DATA PROVIDED =>

= = = = =

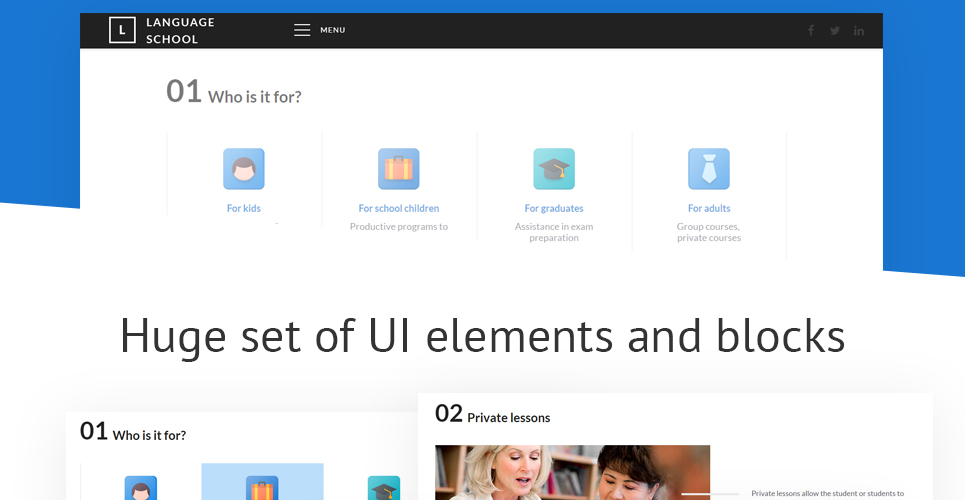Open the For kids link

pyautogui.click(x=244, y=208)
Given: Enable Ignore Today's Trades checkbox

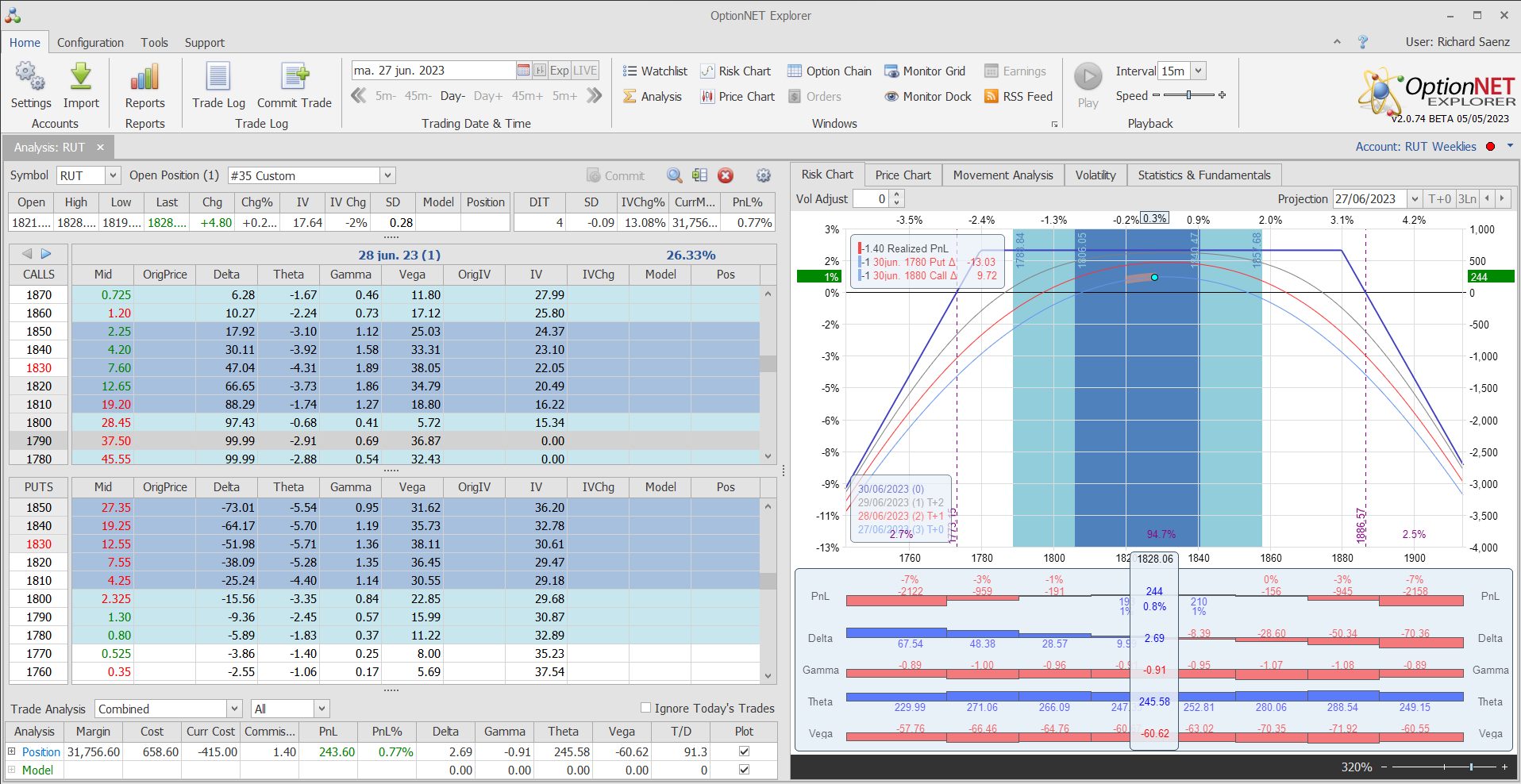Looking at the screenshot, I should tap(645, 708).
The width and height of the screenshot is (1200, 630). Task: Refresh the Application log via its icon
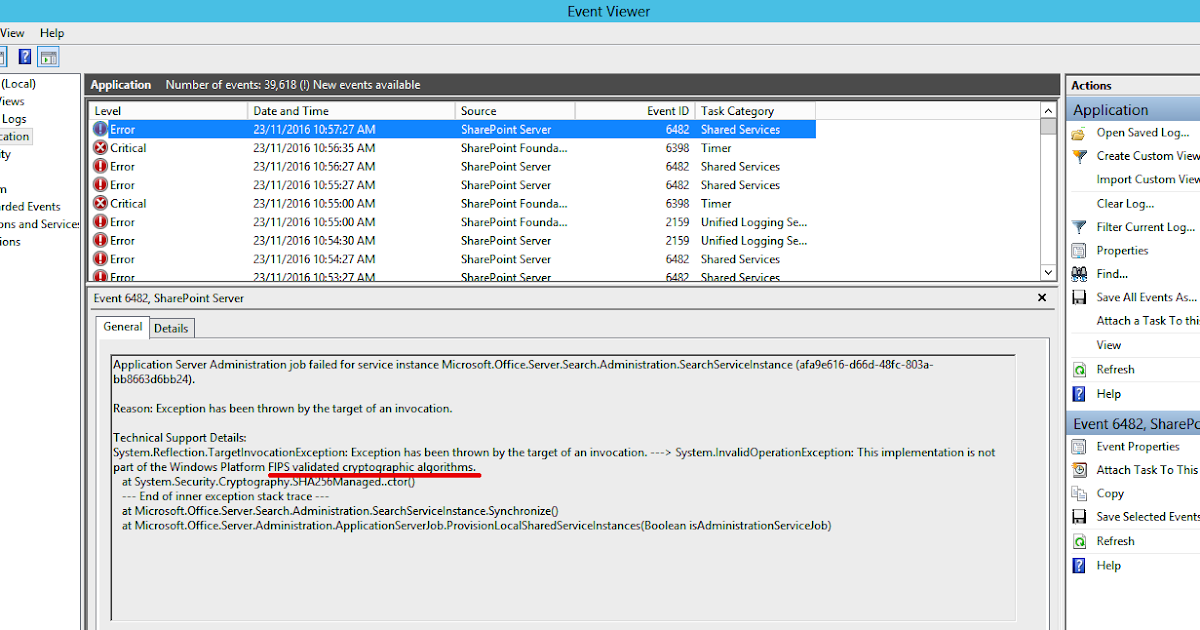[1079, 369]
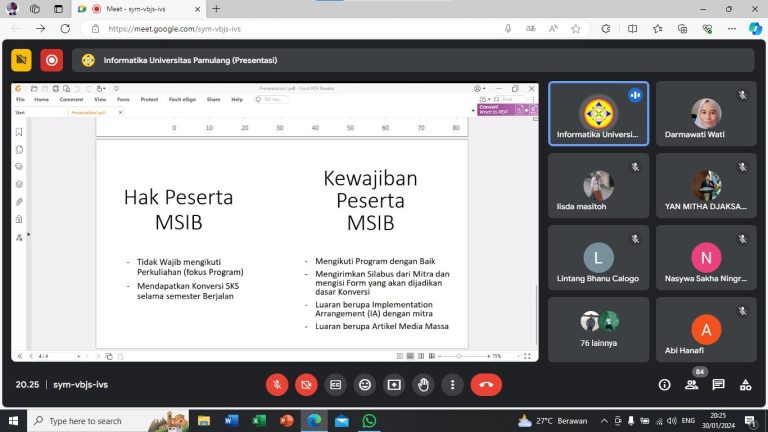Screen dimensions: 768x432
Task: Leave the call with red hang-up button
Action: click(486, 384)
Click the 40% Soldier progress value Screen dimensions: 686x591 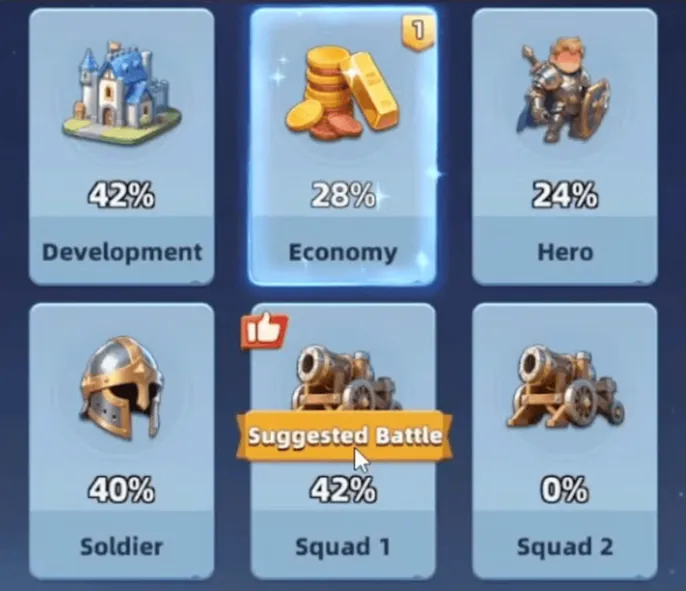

= = = = =

PROBLEM REQUIREMENTS => Nothing but the lines from the one containing "Given: Enable Ignore Today's Trades checkbox" through the last line of the records above should appear, each repeated exactly, with no pictures.

TASK OUTPUT =>
Given: Enable Ignore Today's Trades checkbox

Looking at the screenshot, I should tap(645, 708).
The width and height of the screenshot is (1200, 630). Task: Refresh the Application log via its icon
[1079, 369]
Screen dimensions: 768x432
Task: Leave the call with red hang-up button
Action: click(486, 384)
Click the 40% Soldier progress value Screen dimensions: 686x591 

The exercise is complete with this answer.